All palm oil used in The Netherlands will be certified by the RSPO by 2015, as all the suppliers and buyers in the Dutch market have signed a manifesto and pledged to work towards this goal.
Palm oil is the most commonly used vegetable oil worldwide, used in processed foods like margarine, ice cream and biscuits as a flavouring agent and texturiser, and in cosmetics and personal care products like soap and lipstick. It is also used for biofuels.
As demand for palm oil has increased, so have concerns about its sustainability. Where palm oil plantation areas have expanded in producing countries this has been at the expense of tropical rainforests. Labour relations and use of pesticides at plantations are also causing concern.
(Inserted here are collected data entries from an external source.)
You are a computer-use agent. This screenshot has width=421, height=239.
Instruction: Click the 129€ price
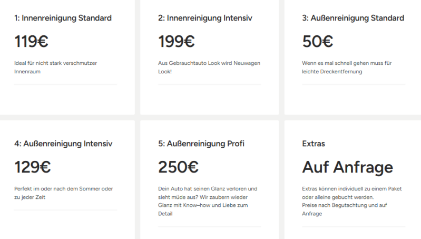pyautogui.click(x=32, y=167)
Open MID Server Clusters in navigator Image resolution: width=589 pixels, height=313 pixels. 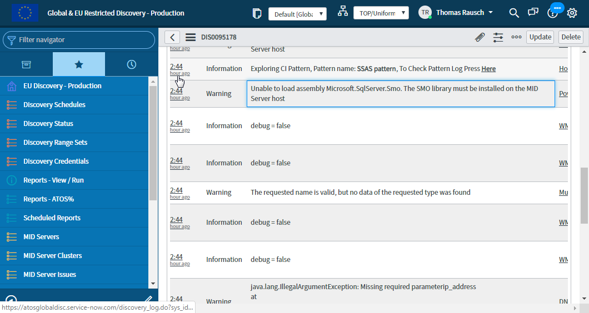tap(52, 256)
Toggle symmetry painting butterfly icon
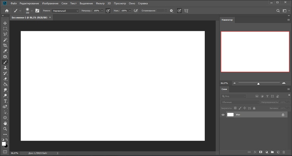 coord(186,11)
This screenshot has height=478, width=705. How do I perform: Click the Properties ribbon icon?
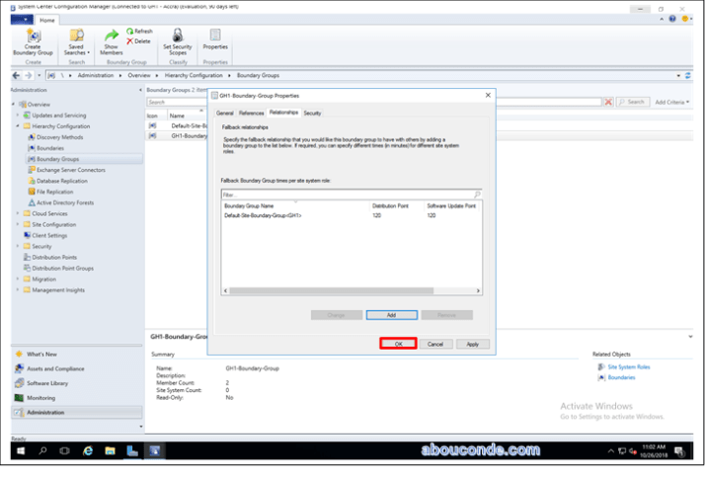214,36
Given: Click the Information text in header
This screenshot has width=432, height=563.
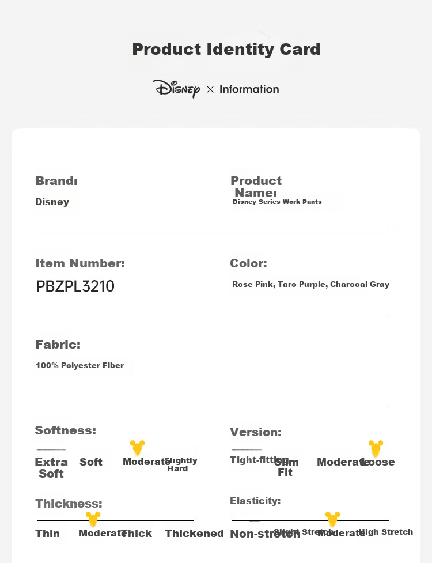Looking at the screenshot, I should coord(249,89).
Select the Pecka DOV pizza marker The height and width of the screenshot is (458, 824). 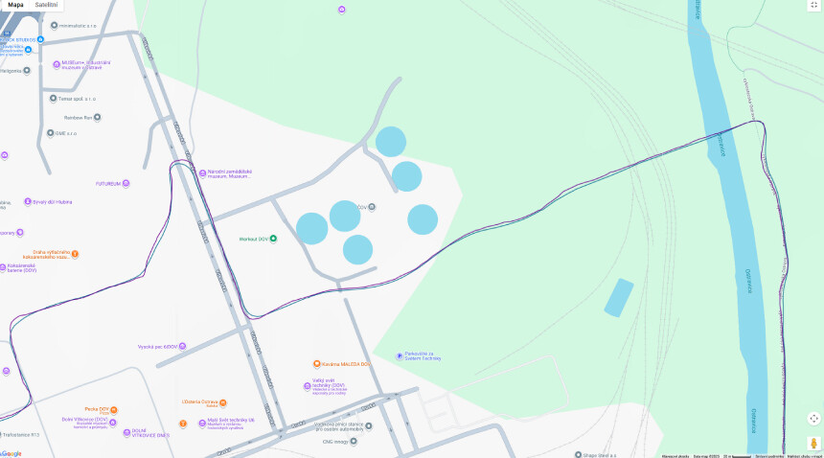pos(113,410)
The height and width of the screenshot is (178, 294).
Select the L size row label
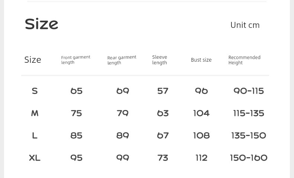pos(35,136)
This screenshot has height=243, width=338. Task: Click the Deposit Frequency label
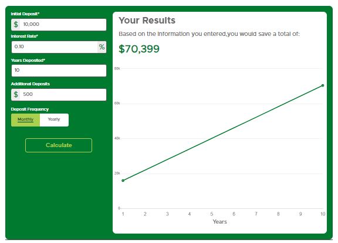[30, 109]
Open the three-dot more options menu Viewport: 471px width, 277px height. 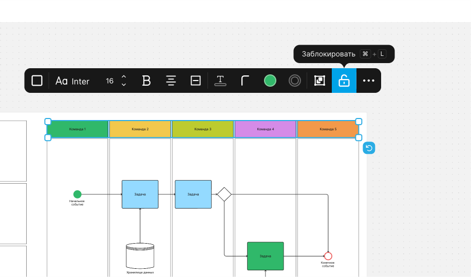369,81
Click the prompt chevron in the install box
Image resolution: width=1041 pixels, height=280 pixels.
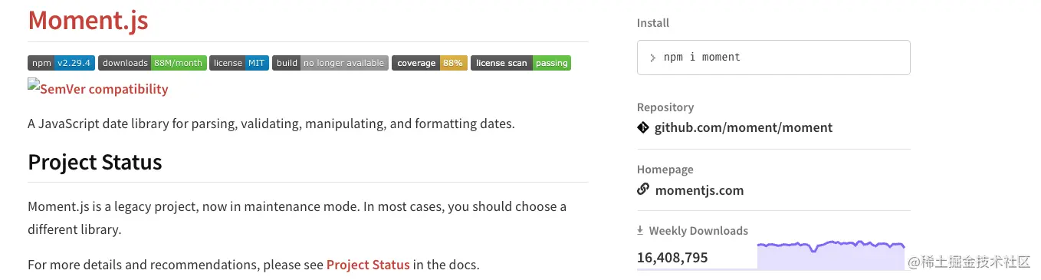point(652,58)
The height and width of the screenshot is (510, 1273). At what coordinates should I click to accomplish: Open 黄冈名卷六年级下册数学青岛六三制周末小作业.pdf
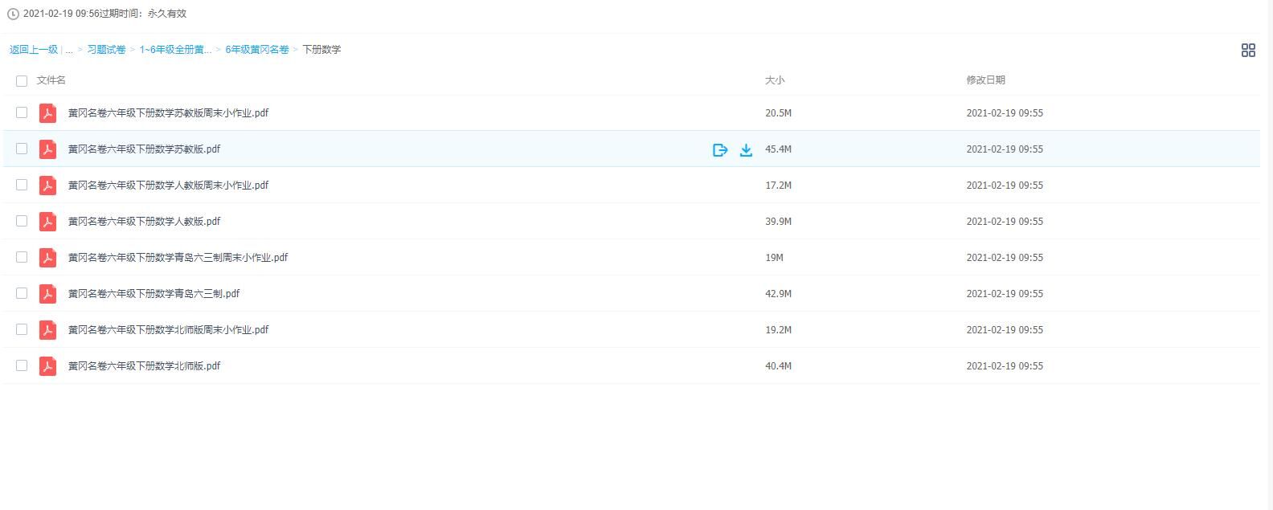[x=178, y=258]
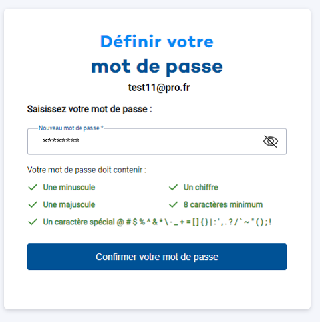The height and width of the screenshot is (322, 320).
Task: Click the Nouveau mot de passe field
Action: 157,142
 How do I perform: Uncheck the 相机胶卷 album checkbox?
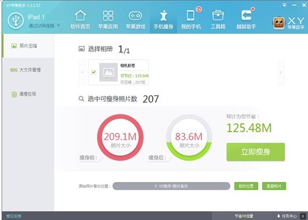[x=94, y=72]
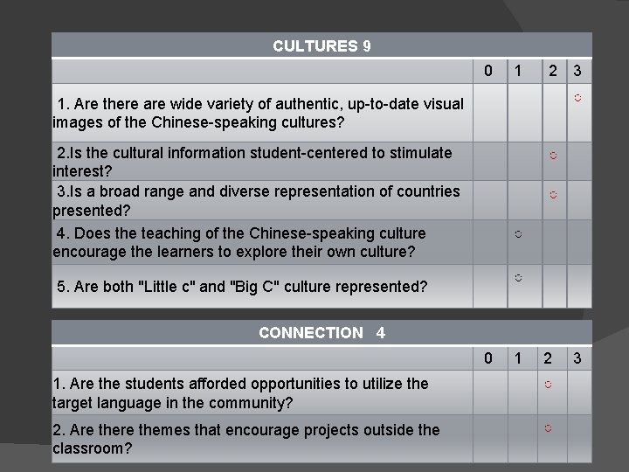Click the 2 column header in Connection table
This screenshot has width=629, height=472.
tap(548, 358)
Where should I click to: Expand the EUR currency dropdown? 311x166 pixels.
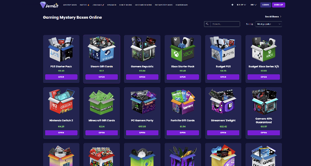241,5
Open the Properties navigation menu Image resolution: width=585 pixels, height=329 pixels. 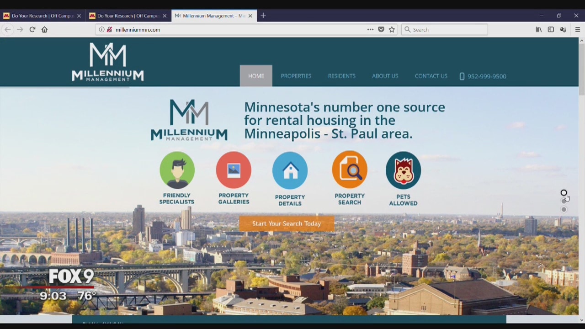pyautogui.click(x=296, y=76)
The Roundtable for Sustainable Palm Oil is a multistakeholder group formed in 2004 promoting the growth and use of sustainable oil palm products through credible global standards and engagement of stakeholders.
So far a clutch of food manufacturers have given a date by which they will use only sustainable palm oil in their products. The Dutch announcement is the first time a whole country has made such a declaration covering the entire supply chain. The manifesto has been presented to the Dutch government.
The move was initiative by the Dutch Product Board for Margarine, Fats and Oils (MVO), which has motivated other trade groups through the supply chain to adopt standards.
In addition to the MVO, signatories are the Association of Dutch Margarine Manufacturers, the Dutch Food Retail Association, the Dutch Food Industry Federation, the Netherlands Feed Industry Association, the Dutch Edible Oils and Fats Association, the Dutch Potato Processing Industry Association, and the Dutch Bakery and Sweets Association.
They will all use one of the three RSPO-approved trading systems: ‘segregation’, whereby sustainable palm oil is kept apart throughout the entire supply chain from plantation to user; ‘mass balance’, where refineries ensure the volume of certified oil they sell is equal to that which they buy, but it does not need to be the exact same molecules; and ‘book and claim’, where users buy vouchers that cover the premium for the quantity of oil they use, but the oil they receive has not necessarily been sustainably produced.
Marieke Leegwater, manager sustainable production at MVO and chair of the RSPO Standing Committee on Trade and Traceability told FoodNavigator.com that it is a step-wise approach. Some of the Dutch participants have gone as far as to pledge use of only segregated oil by 2015, but for the task force as a whole ‘book and claim’ is the minimum requirement.
The MVO is now calling on other countries in Europe, North America and Asia to follow the example.
that it will take one player to initiate the process. In The Netherlands, it was MVO that encourage unified action.
“Before, players were looking at each other and passing the ball of responsibility up and down the supply chain. We said, let’s unite and all act together.”
The participants in the taskforce are said to represent “a significant share” of the Dutch palm oil market, but Leegwater believes it is unlikely any Dutch end users will continue to source unsustainable palm oil because The Netherlands is a major hub for the import and distribution of palm oil. In 2009 1.944m tonnes were imported, of which only 22 per cent was consumed domestically. This means that Dutch companies do not usually seek external sources.